Can machine learning-generated stock market crash predictions be amenable to human interpretation? In their June 2021 paper entitled “Explainable AI (XAI) Models Applied to Planning in Financial Markets”, Eric Benhamou, Jean-Jacques Ohana, David Saltiel and Beatrice Guez apply a gradient boosting decision tree (GBDT) to 150 technical, fundamental and macroeconomic inputs to generate daily predictions of short-term S&P 500 Index crashes. They define a crash as a 15-day S&P 500 Index return below its historical fifth percentile within the training dataset. The 150 model inputs encompass:

  1. Risk aversion metrics such as asset class implied volatilities and credit spreads.

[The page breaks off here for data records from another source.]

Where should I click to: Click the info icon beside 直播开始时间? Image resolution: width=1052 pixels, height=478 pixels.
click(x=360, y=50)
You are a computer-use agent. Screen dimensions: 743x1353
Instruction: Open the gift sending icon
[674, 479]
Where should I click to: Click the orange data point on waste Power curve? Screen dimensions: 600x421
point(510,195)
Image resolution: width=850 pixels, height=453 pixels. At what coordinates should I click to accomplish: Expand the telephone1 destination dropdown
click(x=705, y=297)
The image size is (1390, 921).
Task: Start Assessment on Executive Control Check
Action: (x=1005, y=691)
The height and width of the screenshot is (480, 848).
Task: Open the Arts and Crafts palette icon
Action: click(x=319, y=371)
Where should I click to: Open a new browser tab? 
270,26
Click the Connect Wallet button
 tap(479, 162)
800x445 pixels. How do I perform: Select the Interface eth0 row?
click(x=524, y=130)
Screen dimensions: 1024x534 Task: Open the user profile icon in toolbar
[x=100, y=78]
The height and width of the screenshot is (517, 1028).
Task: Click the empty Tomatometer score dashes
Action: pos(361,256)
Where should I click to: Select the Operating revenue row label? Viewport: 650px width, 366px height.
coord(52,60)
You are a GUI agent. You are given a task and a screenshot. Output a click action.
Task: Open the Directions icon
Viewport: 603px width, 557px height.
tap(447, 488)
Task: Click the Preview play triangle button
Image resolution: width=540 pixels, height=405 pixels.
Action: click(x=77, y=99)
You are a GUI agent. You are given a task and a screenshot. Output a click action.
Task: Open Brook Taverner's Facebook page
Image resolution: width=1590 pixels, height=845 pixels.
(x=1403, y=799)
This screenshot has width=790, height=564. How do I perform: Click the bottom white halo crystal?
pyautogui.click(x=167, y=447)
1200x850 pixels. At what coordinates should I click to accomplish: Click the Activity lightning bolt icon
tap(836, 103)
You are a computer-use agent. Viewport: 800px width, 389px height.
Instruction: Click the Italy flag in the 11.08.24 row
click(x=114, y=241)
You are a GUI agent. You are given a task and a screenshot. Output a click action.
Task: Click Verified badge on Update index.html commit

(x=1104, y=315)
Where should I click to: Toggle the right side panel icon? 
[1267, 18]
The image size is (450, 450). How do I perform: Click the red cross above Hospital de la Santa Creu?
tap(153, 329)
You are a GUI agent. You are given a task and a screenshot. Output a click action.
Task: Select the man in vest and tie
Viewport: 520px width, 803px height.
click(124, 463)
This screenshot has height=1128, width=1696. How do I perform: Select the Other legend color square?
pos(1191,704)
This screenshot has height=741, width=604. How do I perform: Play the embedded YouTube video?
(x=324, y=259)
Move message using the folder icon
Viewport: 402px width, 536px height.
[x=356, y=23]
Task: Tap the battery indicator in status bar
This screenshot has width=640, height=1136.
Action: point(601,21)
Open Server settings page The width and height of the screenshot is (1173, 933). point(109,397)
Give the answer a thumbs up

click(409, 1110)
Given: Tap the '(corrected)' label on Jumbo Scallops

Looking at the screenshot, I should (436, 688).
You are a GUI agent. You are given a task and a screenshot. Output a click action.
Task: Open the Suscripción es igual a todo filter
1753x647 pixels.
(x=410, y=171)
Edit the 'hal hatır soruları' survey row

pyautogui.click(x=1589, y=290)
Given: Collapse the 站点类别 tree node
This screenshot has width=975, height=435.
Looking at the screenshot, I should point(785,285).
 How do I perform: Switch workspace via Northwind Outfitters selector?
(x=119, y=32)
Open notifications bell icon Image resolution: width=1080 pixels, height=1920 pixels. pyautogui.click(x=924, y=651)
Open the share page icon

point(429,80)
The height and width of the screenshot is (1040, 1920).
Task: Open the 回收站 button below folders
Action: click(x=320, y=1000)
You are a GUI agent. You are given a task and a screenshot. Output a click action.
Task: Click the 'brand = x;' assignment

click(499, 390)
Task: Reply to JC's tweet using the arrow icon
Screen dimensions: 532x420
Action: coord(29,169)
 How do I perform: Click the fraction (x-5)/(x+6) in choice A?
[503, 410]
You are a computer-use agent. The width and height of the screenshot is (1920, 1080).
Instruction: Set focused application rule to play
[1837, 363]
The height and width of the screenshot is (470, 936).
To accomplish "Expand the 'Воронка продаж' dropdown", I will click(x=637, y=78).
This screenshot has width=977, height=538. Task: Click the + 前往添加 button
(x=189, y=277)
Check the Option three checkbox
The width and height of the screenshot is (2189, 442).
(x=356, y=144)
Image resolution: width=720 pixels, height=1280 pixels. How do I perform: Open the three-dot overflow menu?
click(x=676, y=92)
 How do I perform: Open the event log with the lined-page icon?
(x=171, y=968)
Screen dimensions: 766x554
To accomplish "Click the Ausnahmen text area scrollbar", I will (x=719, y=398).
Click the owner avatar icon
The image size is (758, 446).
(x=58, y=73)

  2. Price indicators such as returns, major stock index Sharpe ratios, distance from a long-term moving average and and equity-bond correlations.
  3. Financial metrics such as 12-month sales growth and price-to-earnings ratio forecasts.
  4. Macroeconomic indicators such Citigroup regional and global economic surprise indexes.
  5. Technical indicators such as market breath and index put-call ratio.
  6. Interest rates such as 10-year and 2-year U.S. Treasury yields and break-even inflation level.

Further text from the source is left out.